Leeds United have apologised to Derby County and issued a statement saying they will remind head coach Marcelo Bielsa of the club’s principles of "integrity and honesty" in the wake of the recent spying revelations.
Police were called to Derby's training ground ahead of Friday night's game with Leeds in the Sky Bet Championship amid claims a member of United's coaching staff was surreptitiously watching the session.
Bielsa subsequently admitted before Leeds beat the Rams 2-0 at Elland Road that he had sent someone to spy on Derby, and the club have now issued a response in which they confirmed they have met with Derby officials.
"Following comments made by Marcelo Bielsa yesterday (Friday) the club will look to work with our head coach and his staff to remind them of the integrity and honesty which are the foundations that Leeds United is built on," read an official statement from Leeds United.

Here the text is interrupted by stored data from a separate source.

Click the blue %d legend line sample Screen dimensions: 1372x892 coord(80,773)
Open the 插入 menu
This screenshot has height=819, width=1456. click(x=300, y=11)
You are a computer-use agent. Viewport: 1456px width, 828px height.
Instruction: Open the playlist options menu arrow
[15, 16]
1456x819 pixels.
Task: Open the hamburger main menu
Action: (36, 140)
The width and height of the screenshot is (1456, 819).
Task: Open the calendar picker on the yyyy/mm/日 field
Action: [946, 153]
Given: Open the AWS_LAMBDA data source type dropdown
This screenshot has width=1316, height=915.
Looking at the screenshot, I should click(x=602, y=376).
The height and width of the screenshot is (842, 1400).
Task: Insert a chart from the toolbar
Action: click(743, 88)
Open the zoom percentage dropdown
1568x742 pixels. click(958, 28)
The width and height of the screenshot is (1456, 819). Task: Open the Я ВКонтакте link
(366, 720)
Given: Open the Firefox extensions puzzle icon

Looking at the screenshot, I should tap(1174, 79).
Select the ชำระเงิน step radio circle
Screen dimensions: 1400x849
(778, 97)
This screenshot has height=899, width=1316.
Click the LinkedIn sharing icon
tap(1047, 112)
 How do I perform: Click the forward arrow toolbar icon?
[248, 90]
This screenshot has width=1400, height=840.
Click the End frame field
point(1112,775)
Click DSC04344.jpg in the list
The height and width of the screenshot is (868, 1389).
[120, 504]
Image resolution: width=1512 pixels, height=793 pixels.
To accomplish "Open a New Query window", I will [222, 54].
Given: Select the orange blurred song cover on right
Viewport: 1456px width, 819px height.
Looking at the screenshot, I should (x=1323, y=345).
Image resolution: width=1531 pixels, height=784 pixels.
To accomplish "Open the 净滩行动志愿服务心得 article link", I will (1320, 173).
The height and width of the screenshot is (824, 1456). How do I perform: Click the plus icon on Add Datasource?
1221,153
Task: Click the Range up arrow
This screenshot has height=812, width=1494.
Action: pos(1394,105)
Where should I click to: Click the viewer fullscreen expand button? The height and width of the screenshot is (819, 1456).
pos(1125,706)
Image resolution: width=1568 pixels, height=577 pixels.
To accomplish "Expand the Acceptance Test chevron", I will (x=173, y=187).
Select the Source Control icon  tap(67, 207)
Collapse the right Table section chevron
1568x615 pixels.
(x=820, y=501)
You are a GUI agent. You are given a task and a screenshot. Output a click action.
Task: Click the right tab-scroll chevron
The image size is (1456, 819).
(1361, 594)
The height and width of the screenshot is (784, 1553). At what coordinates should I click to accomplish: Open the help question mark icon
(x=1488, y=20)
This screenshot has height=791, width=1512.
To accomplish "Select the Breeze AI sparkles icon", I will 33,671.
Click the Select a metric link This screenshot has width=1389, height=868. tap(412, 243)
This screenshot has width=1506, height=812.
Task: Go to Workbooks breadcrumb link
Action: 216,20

"Our owner Andrea Radrizzani has met with Derby County's owner Mel Morris to formally apologise for Marcelo's actions.
"We will make no further comment on this matter."
The Football Association is investigating, but, following Friday night's win, which saw his side move five points clear at the top of the table, Bielsa refused to rule out continuing to employ the same 'spy' tactics.
"I'm not trying to justify anything," he said. "I've just explained why I feel I'm not a person who cheats and why I accept any reaction this behaviour creates.
"Things are as English football says. I have to respect the habits and traditions of this country.
"I would accept any sanction the club takes against me and any sanction the federation takes against me, and also the judgement of Derby County.
"This episode affects me. Of course the win is important. The only thing I'm going to apologise for is to have contaminated a football game with this subject.
"If I was a child, I would say I won't do it again, but I wouldn't feel right responding like this and would lose credibility.
"I won't say that I won't do it again. It's a childish position to answer like that."
Lampard had no complaints about the result but suggested the FA needed to take firm action.
"It's not for me to say what happens," the former Chelsea and England midfielder said. "I believe there's not an absolute clear-cut rule about it.
"But we can't open the door to this thing happening every week. What kind of farce would that be? Everyone sending undercover people, drones etc into training. It would be farcical.
"Something has to be done. I don't know what it is, it's not my decision."
Lampard felt Bielsa had acted against the spirit of the game and insisted he would rather quit coaching than employ the same tactics.
"Cheating is a big word," he added. "If you talk about details and gaining advantages, great and good managers do that.
"But this one is over the line. It's not just a toe over the line, it's a hop, skip and a jump over the line.
"I'd rather not coach than send people undercover on their hands and knees with pliers and bolt cutters to go and look at the opposition because I respect the opposition."